Only the lines from the one containing "Where should I" through the last line of the data below belong in your answer, copied exactly and without pictures.
++++++++
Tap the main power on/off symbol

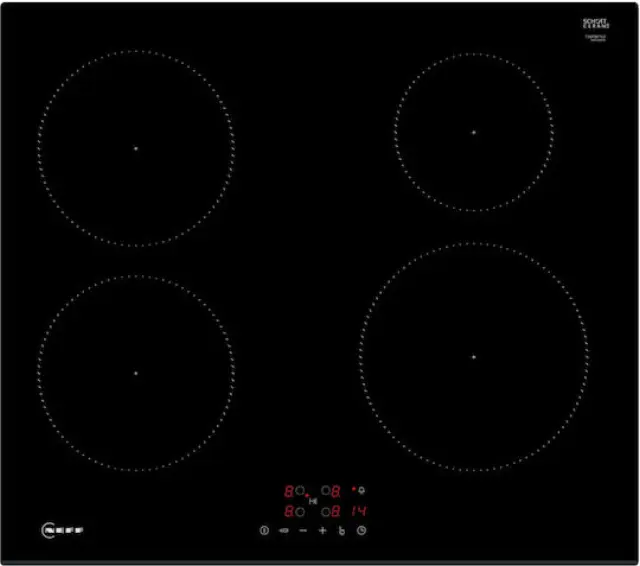point(264,530)
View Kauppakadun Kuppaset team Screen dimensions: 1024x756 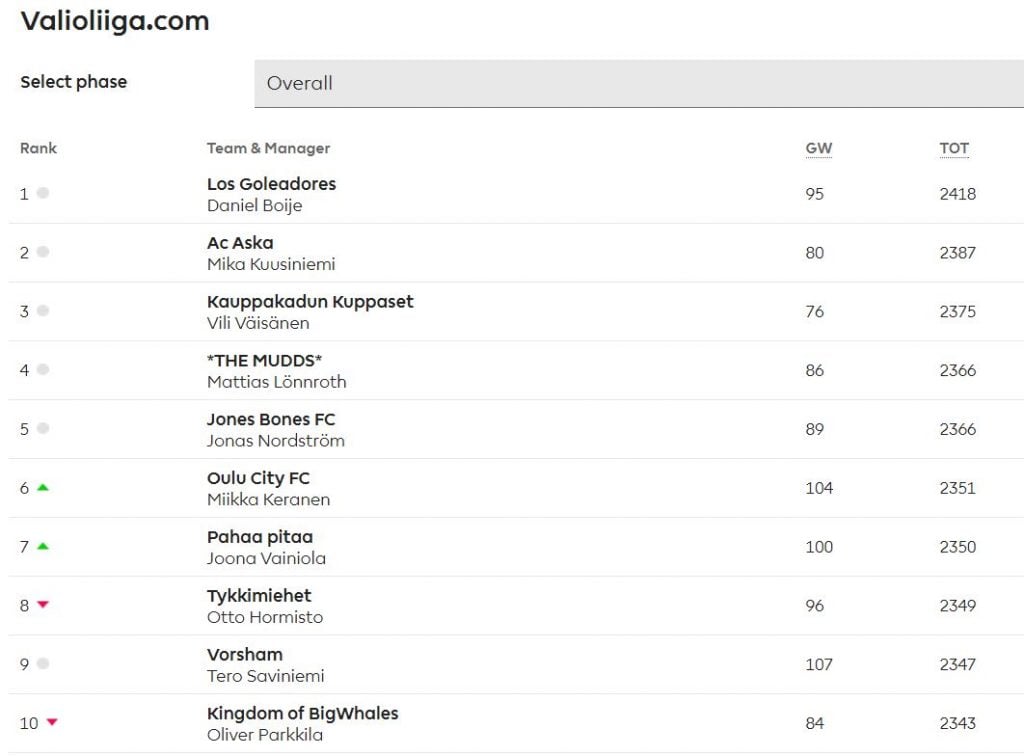310,302
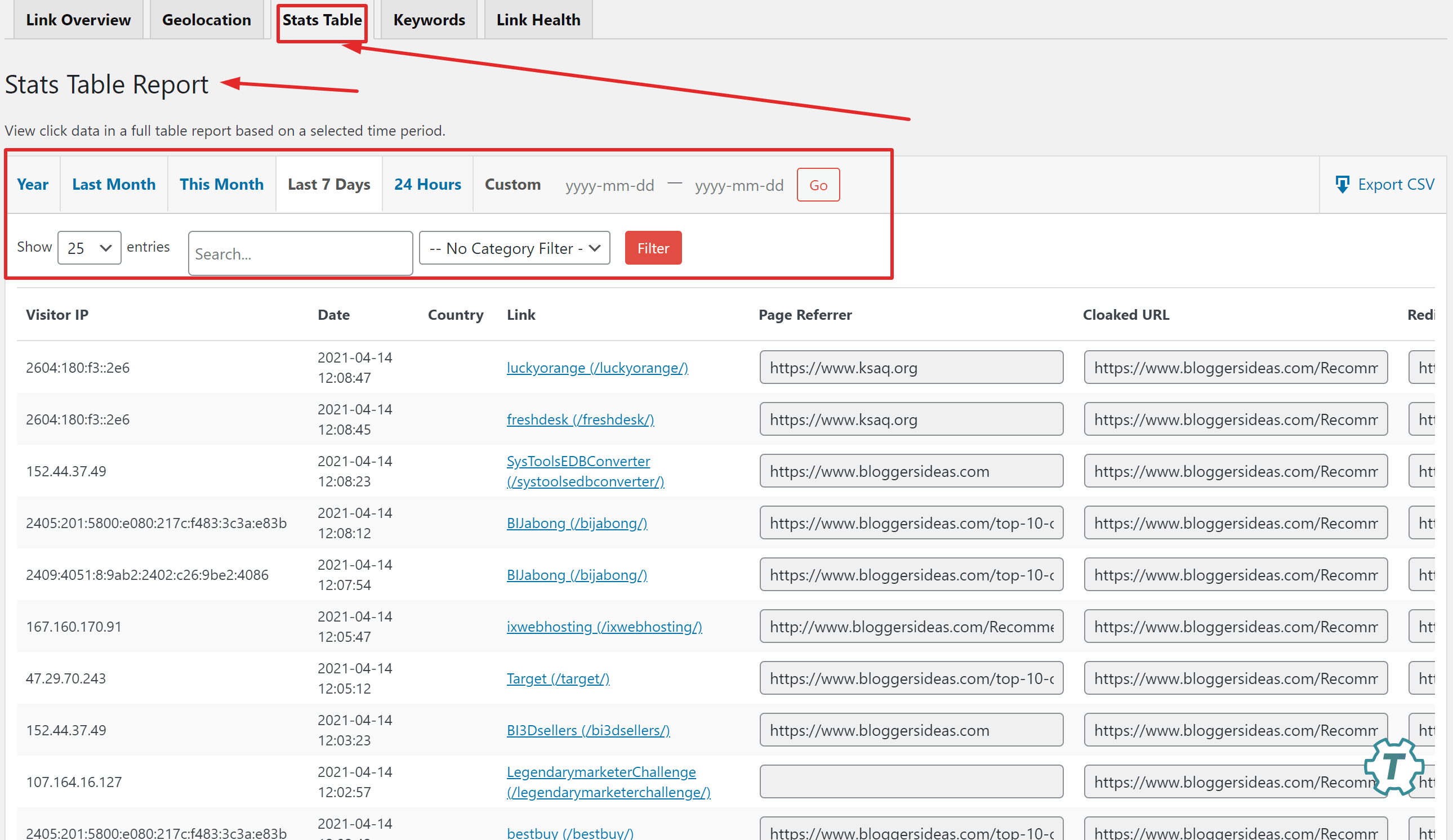Click the Keywords tab

click(x=429, y=18)
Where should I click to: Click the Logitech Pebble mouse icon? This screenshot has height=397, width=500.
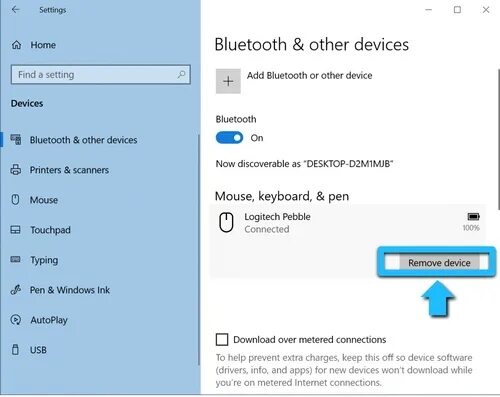226,222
++++++++
■ **Response for this exercise**
Where should I click to: Click the Logitech Pebble mouse icon? This screenshot has height=397, width=500.
226,222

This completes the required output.